Figure 2: Illustrative Risk Heat Map
Respond to risks
Once risks have been identified, assessed, and prioritized, management should determine the appropriate response for all identified risks in the risk register. Responses include:
Among other considerations, management can assess how to leverage existing internal controls to develop effective responses to enterprise risks.
Monitor and report on risks
Appropriate reporting mechanisms and channels are critical to support ongoing risk monitoring and reporting. Management should ensure that appropriate tools and channels are in place from the program level through the executive level. A sample reporting structure, shown in Figure 3 below, can facilitate awareness of new or evolving risks, risk responses, and dialogue regarding the alignment of risk management activities and the pursuit of strategic objectives.
Figure 3: Illustrative ERM Reporting Structure
Risk monitoring should be part of an organization’s ongoing strategic and operational reporting to help the agency readily identify and respond to new or evolving risks. Additionally, agency leadership should consider separate or independent evaluations of the effectiveness of ongoing monitoring.
As agencies implement ERM, leaders should consider how they plan to mature ERM processes or programs. Ultimately, the maturity of an agency’s ERM program impacts its ability to effectively identify, assess, prioritize, respond to, monitor, and report on risks. According to OMB Circular A-123, “agencies should develop a maturity model approach to the adoption of an ERM framework.”
ERM maturity models help management reflect upon their programs’ strengths and identify opportunities to improve risk management practices. Considerations include but are not limited to an agency’s:
- Awareness and understanding of risks and risk response strategies
- Risk management governance and oversight over risk-taking activities
- Risk appetite, risk tolerances, and risk indicators
- Application of risk management processes
- Risk monitoring and reporting (e.g., emerging or evolving risks)

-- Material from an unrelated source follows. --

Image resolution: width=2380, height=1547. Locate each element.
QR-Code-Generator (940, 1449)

- Integration of risk management practices with strategic planning and performance management
Figure 4: Illustrative ERM Maturity Model
Among other things, maturity models can support benchmarking, create a shared vision and risk taxonomy, and tackle gaps or duplications in risk management practices. Each year, agencies should refine and improve their approach for implementing ERM programs, including but not limited to risk identification capabilities for emerging or evolving risks.